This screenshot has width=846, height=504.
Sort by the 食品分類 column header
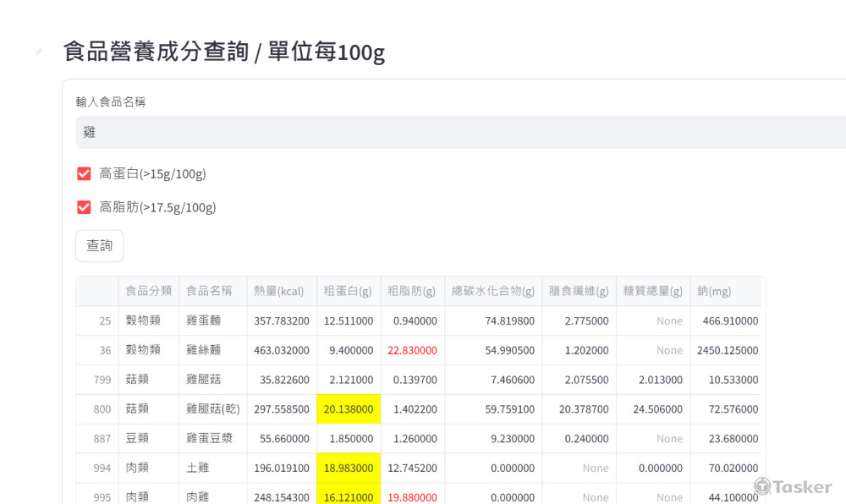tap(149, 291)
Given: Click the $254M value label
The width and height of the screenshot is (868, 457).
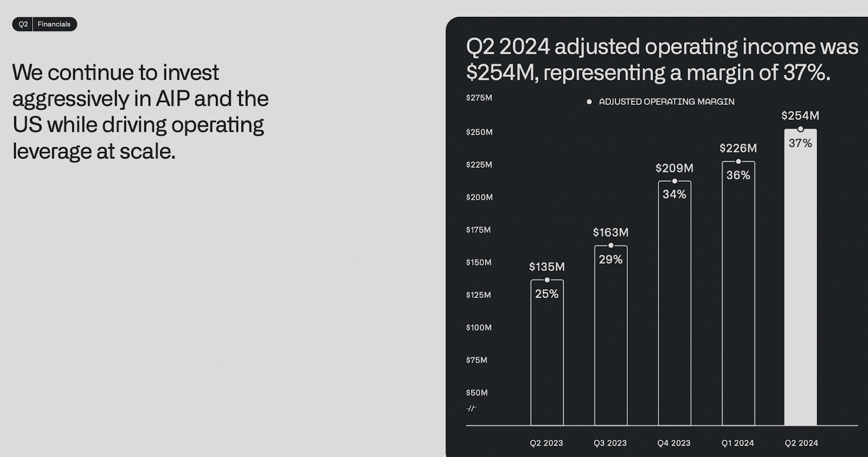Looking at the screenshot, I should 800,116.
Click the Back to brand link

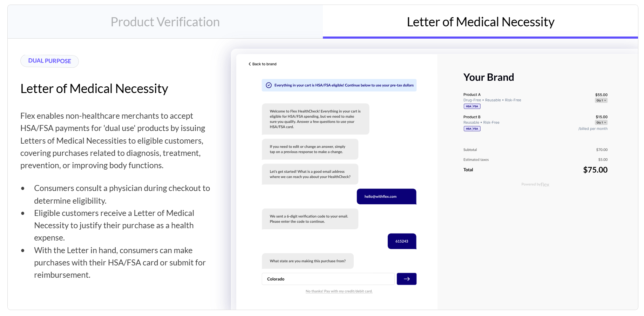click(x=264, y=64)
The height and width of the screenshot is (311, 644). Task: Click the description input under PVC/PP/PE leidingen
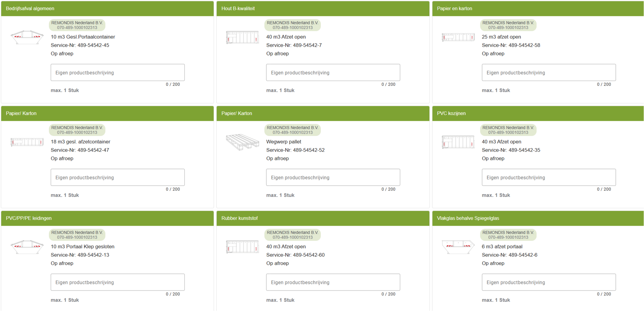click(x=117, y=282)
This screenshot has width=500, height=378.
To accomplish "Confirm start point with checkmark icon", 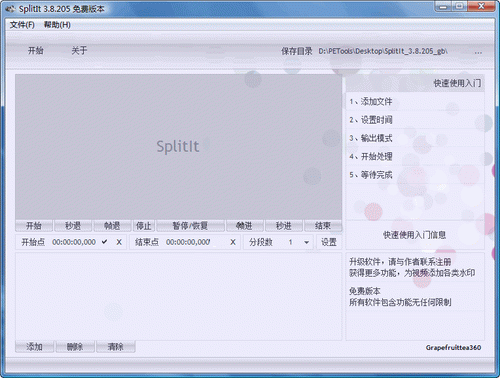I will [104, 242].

************

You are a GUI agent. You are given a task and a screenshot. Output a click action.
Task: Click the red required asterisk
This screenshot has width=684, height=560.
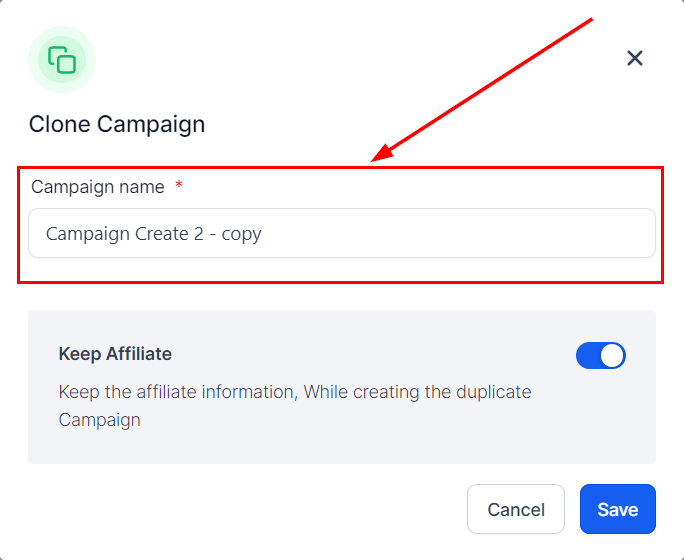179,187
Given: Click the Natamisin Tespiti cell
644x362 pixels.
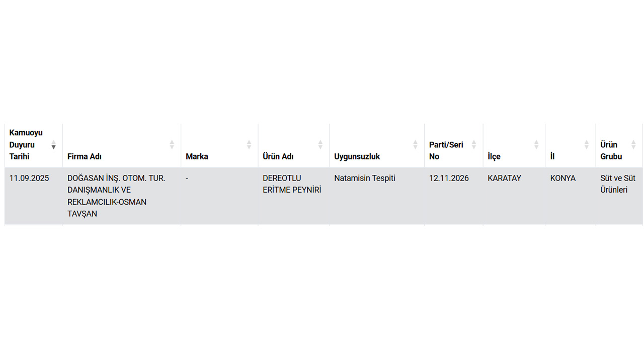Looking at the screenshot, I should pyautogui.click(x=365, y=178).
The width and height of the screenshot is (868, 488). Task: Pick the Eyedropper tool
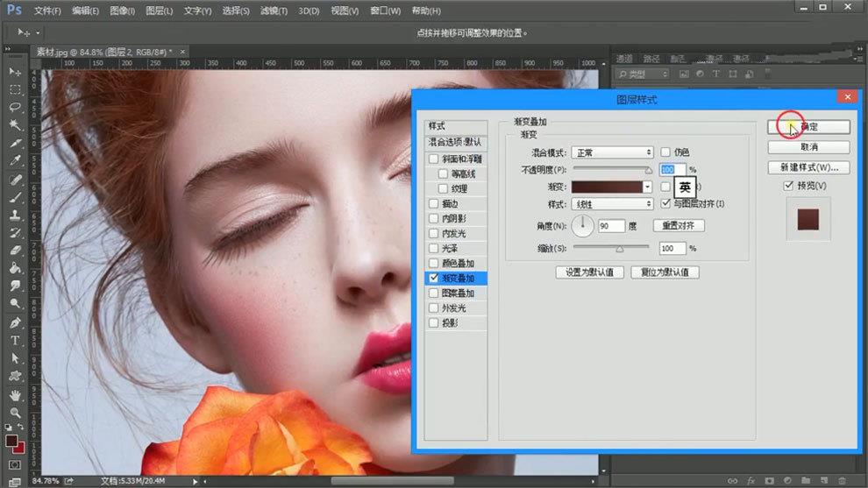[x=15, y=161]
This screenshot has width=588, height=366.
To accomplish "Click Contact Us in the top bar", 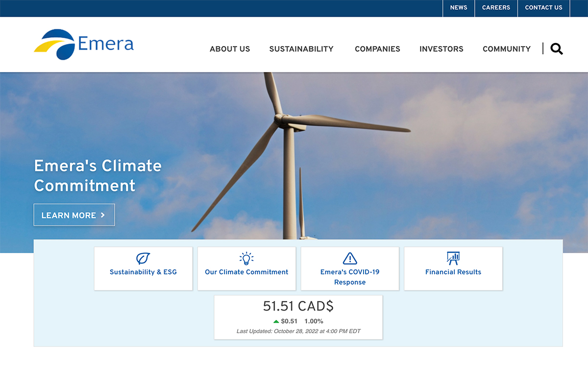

************

> _DIRECTIONS_
Look above for the line with "This screenshot has width=588, height=366." and the line with "Contact Us in". Give again exactly those two lines and all lines between them, pictures excluded.

> _TASK RESPONSE_
This screenshot has width=588, height=366.
To accomplish "Click Contact Us in the top bar", 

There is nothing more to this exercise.